Ci troviamo dinnanzi a una famiglia di tipo disfunzionale, in cui ruoli e relazioni tra tutti i membri sono alterati. Sono i soldi e il potere a dettare le regole. La figura del padre è quella di un padre padrone molto ricco, da cui dipendono tutti: moglie e figli.
La moglie è una donna che si rifiuta di guardare in faccia la realtà, perché guardarla significherebbe dover mettere in discussione le scelte di un’intera vita e, di conseguenza, prendere decisioni drastiche che lei non vuole, o non è in grado di prendere. Significherebbe uscire dalla sua comfort zone costellata di bugie. Così, sceglie di vivere all’interno di una gabbia dorata, accanto a un uomo che non ama più, perché ne ama un altro, che esercita su di lei un controllo ossessivo, mettendola in condizione di vedere sua figlia non come una bambina violata nel peggiore dei modi, ma come una rivale all’interno di un triangolo amoroso. Una donna che, quando la figlia ormai adulta ricorda tutto e si rivolge a lei chiedendole aiuto, preferisce salvare le apparenze, accusandola di essere pazza, psicopatica e bugiarda. Una che dice certe cose solo per “rendersi interessante”.
Per la vittima di un abuso, non essere creduta dalle persone che considera i suoi punti di riferimento, la sua famiglia, è ancora più doloroso del trauma stesso.
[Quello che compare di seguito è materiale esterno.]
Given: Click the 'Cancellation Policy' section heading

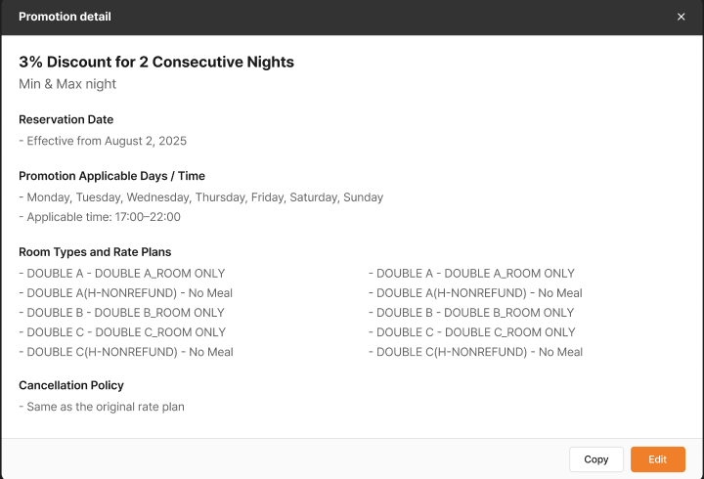Looking at the screenshot, I should [x=71, y=385].
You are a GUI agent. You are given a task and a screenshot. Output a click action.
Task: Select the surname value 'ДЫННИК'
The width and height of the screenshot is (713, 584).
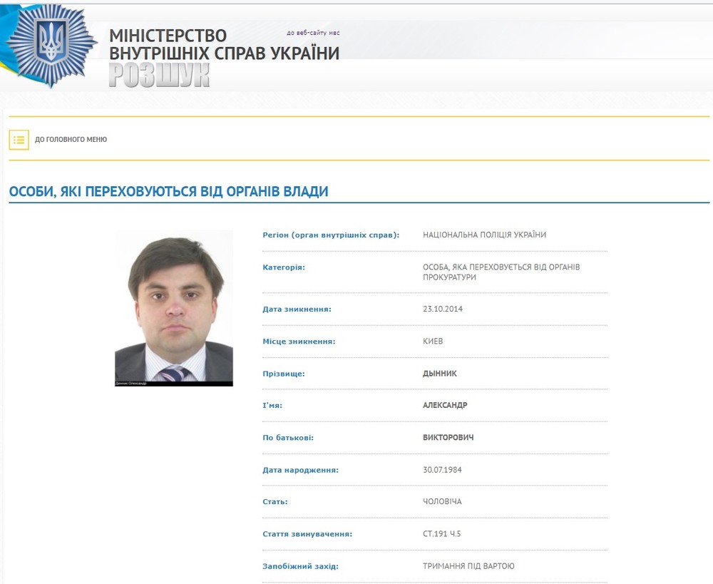(440, 374)
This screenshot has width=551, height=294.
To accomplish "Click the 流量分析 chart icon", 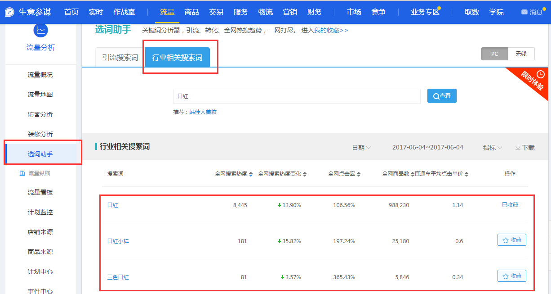I will pos(40,30).
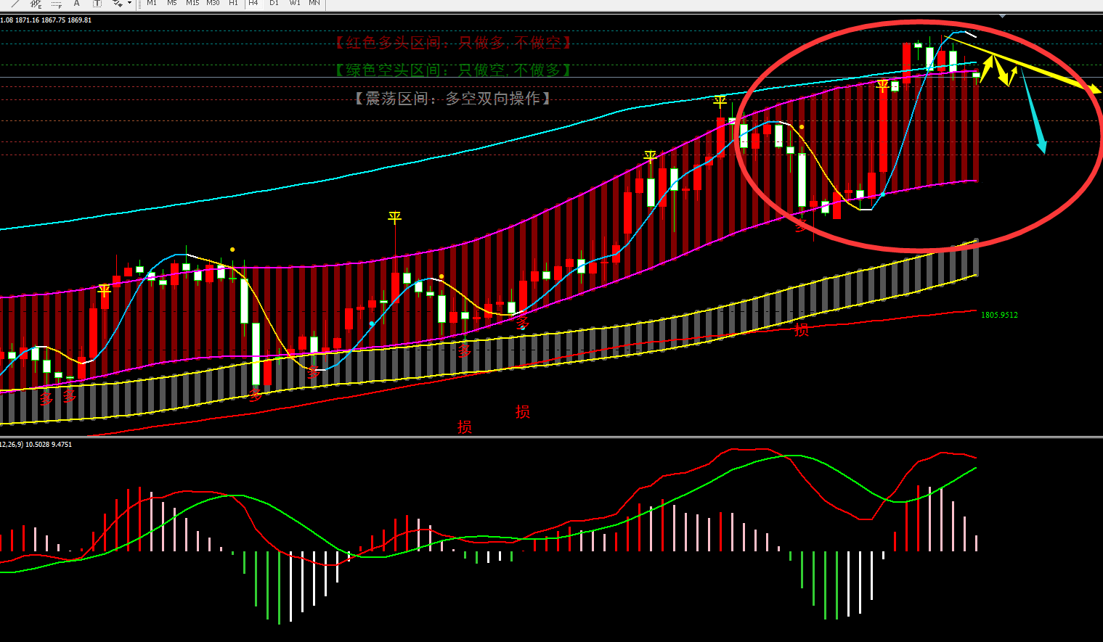Image resolution: width=1103 pixels, height=642 pixels.
Task: Toggle the active H4 timeframe button
Action: pos(253,4)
Il concetto di eredità, qui, va ben oltre l’aspetto materiale. Ha un significato più profondo. L’eredità è anche quella che un genitore lascia al proprio figlio in termini di educazione, esempio, presenza e amore. È una sorta di imprinting che, ci piaccia o no, ci portiamo dentro, negli strati più profondi del nostro essere e ci accompagnerà per sempre, in molti casi, condizionando le nostre scelte, il nostro modo di vivere, di fare, di relazionarci agli altri e di essere, a nostra volta, genitori. “Forse mio padre non era mai stato felice dopo quello. Forse mio padre non era mai stato felice prima di quello. Mi sarebbe piaciuto sapere che cosa aveva vissuto durante l’infanzia, forse sperava che glielo chiedessi, ma non lo feci e adesso è troppo tardi.”
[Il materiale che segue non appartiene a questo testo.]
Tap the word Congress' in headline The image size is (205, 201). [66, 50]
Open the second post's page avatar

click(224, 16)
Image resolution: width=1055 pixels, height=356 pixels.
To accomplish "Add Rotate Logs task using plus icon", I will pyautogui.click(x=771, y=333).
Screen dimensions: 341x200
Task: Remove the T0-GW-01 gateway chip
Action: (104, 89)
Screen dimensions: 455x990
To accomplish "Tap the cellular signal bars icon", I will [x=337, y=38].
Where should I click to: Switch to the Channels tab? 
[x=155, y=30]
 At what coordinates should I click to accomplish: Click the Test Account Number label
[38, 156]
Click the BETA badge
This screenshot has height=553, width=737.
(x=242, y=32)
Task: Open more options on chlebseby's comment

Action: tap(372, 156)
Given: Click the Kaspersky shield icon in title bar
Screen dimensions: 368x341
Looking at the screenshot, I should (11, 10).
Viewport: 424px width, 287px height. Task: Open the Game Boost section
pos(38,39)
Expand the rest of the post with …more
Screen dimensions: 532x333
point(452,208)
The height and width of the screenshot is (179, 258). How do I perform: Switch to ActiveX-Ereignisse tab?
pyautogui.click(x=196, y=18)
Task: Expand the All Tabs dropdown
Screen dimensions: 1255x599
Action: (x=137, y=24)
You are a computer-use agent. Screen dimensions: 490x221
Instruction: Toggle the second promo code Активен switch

Non mi addentrerò oltre nella trama di questo romanzo complesso e stratificato, in cui l’andamento non è lineare, in quanto vi sono continui salti temporali. Il presente è intervallato da ricordi del passato, attraverso cui la protagonista, pagina dopo pagina, svela lentamente l’accaduto, portando il lettore verso un’immersione totale nella storia. Le parole abbondano e in certi momenti si ripetono, ancora e ancora, fino a sembrare troppe, superflue. Ma arrivati alla fine, dopo aver letto l’ultima pagina, ci si rende conto che anche quell’esasperata ridondanza presente nella parte iniziale, era funzionale alla narrazione, indispensabile per trasmettere al lettore il peso di quei pensieri ossessivi-compulsivi, tipici di chi cerca di elaborare un trauma. Quei pensieri sono un fiume in piena, i cui argini sono talmente fragili da non riuscire a contenerli tutti. Il fiume straripa e travolge il lettore. Ci si sente stanchi, spossati e impotenti. Sommersi.
Il linguaggio della Hjorth è semplice, pulito, asciutto, universale, e sta proprio in questo la sua forza, perché risulta comprensibile a tutti, anche nelle parentesi in cui si addentra nella psicanalisi.
Eredità è un libro che afferra alla gola, che comunica cose tremende senza sconfinare mai nel patetico. Feroce e poetico allo stesso tempo.
“Il mio povero papà defunto, il mio primo e più grande amore infelice.”